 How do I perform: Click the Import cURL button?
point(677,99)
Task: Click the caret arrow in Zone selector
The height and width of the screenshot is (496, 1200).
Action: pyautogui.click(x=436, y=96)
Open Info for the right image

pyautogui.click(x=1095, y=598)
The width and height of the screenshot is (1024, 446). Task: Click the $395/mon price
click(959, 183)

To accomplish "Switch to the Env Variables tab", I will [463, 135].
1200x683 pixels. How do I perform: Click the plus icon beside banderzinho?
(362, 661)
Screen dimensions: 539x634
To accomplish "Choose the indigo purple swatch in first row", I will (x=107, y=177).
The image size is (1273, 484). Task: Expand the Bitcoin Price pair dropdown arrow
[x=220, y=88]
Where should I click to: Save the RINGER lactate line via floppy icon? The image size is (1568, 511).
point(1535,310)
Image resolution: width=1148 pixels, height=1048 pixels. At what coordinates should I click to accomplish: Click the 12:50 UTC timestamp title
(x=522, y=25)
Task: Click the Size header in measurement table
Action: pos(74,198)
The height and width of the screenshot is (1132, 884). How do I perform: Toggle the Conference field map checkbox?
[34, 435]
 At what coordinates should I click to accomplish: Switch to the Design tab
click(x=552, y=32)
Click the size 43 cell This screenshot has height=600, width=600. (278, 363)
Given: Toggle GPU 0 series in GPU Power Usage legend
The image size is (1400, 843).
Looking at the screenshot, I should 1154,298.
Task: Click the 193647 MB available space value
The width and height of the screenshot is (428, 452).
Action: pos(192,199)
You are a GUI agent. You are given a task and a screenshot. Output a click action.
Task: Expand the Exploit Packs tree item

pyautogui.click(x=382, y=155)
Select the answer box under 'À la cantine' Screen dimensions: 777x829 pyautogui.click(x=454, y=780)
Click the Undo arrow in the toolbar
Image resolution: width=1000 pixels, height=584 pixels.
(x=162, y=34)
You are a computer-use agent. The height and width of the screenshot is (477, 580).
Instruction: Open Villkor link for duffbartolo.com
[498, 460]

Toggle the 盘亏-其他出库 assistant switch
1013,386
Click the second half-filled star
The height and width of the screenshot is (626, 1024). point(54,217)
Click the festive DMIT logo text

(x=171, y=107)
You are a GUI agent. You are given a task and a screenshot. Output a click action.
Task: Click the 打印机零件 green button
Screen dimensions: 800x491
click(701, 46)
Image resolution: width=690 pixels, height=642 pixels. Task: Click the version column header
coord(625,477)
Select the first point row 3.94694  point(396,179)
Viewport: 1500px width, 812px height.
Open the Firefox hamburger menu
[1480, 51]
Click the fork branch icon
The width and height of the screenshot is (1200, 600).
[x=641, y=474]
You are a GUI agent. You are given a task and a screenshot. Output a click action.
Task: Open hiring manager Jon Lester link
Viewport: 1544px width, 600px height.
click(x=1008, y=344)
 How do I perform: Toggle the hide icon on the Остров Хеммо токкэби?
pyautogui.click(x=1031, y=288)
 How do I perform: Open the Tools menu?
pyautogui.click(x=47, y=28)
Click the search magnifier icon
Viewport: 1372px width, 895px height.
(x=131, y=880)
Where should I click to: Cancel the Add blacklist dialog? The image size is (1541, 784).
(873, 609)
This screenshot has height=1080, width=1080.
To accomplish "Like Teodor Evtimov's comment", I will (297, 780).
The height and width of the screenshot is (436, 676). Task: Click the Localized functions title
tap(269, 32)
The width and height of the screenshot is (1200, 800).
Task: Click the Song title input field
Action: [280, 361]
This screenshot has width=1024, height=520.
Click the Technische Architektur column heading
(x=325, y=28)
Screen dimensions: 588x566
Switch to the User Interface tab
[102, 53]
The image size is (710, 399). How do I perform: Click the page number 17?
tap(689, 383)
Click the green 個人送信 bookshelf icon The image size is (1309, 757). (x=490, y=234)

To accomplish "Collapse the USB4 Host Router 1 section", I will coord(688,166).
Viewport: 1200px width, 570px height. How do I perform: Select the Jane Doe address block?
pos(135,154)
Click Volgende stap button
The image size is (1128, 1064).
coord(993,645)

**TO DO**. All of the data needs to be reproduced exactly, with no line missing.

**RESULT**.
 How do I perform: Click the Import cURL button?
point(677,99)
Task: Click the caret arrow in Zone selector
The height and width of the screenshot is (496, 1200).
Action: pyautogui.click(x=436, y=96)
Open Info for the right image

pyautogui.click(x=1095, y=598)
The width and height of the screenshot is (1024, 446). Task: Click the $395/mon price
click(959, 183)

To accomplish "Switch to the Env Variables tab", I will [463, 135].
1200x683 pixels. How do I perform: Click the plus icon beside banderzinho?
(362, 661)
Screen dimensions: 539x634
To accomplish "Choose the indigo purple swatch in first row", I will (x=107, y=177).
The image size is (1273, 484). Task: Expand the Bitcoin Price pair dropdown arrow
[x=220, y=88]
Where should I click to: Save the RINGER lactate line via floppy icon? The image size is (1568, 511).
point(1535,310)
Image resolution: width=1148 pixels, height=1048 pixels. At what coordinates should I click to accomplish: Click the 12:50 UTC timestamp title
(x=522, y=25)
Task: Click the Size header in measurement table
Action: pos(74,198)
The height and width of the screenshot is (1132, 884). How do I perform: Toggle the Conference field map checkbox?
[34, 435]
 At what coordinates should I click to accomplish: Switch to the Design tab
click(x=552, y=32)
Click the size 43 cell This screenshot has height=600, width=600. (278, 363)
Given: Toggle GPU 0 series in GPU Power Usage legend
The image size is (1400, 843).
Looking at the screenshot, I should 1154,298.
Task: Click the 193647 MB available space value
The width and height of the screenshot is (428, 452).
Action: pos(192,199)
You are a GUI agent. You are given a task and a screenshot. Output a click action.
Task: Expand the Exploit Packs tree item

pyautogui.click(x=382, y=155)
Select the answer box under 'À la cantine' Screen dimensions: 777x829 pyautogui.click(x=454, y=780)
Click the Undo arrow in the toolbar
Image resolution: width=1000 pixels, height=584 pixels.
(x=162, y=34)
You are a computer-use agent. The height and width of the screenshot is (477, 580).
Instruction: Open Villkor link for duffbartolo.com
[498, 460]

Toggle the 盘亏-其他出库 assistant switch
1013,386
Click the second half-filled star
The height and width of the screenshot is (626, 1024). point(54,217)
Click the festive DMIT logo text

(x=171, y=107)
You are a GUI agent. You are given a task and a screenshot. Output a click action.
Task: Click the 打印机零件 green button
Screen dimensions: 800x491
click(701, 46)
Image resolution: width=690 pixels, height=642 pixels. Task: Click the version column header
coord(625,477)
Select the first point row 3.94694  point(396,179)
Viewport: 1500px width, 812px height.
Open the Firefox hamburger menu
[1480, 51]
Click the fork branch icon
The width and height of the screenshot is (1200, 600).
[x=641, y=474]
You are a GUI agent. You are given a task and a screenshot. Output a click action.
Task: Open hiring manager Jon Lester link
Viewport: 1544px width, 600px height.
click(x=1008, y=344)
 How do I perform: Toggle the hide icon on the Остров Хеммо токкэби?
pyautogui.click(x=1031, y=288)
 How do I perform: Open the Tools menu?
pyautogui.click(x=47, y=28)
Click the search magnifier icon
Viewport: 1372px width, 895px height.
(x=131, y=880)
Where should I click to: Cancel the Add blacklist dialog? The image size is (1541, 784).
(873, 609)
This screenshot has height=1080, width=1080.
To accomplish "Like Teodor Evtimov's comment", I will (297, 780).
The height and width of the screenshot is (436, 676). Task: Click the Localized functions title
tap(269, 32)
The width and height of the screenshot is (1200, 800).
Task: Click the Song title input field
Action: [280, 361]
This screenshot has width=1024, height=520.
Click the Technische Architektur column heading
(x=325, y=28)
Screen dimensions: 588x566
Switch to the User Interface tab
[102, 53]
The image size is (710, 399). How do I perform: Click the page number 17?
tap(689, 383)
Click the green 個人送信 bookshelf icon The image size is (1309, 757). (x=490, y=234)

To accomplish "Collapse the USB4 Host Router 1 section", I will coord(688,166).
Viewport: 1200px width, 570px height. How do I perform: Select the Jane Doe address block?
pos(135,154)
Click Volgende stap button
The image size is (1128, 1064).
coord(993,645)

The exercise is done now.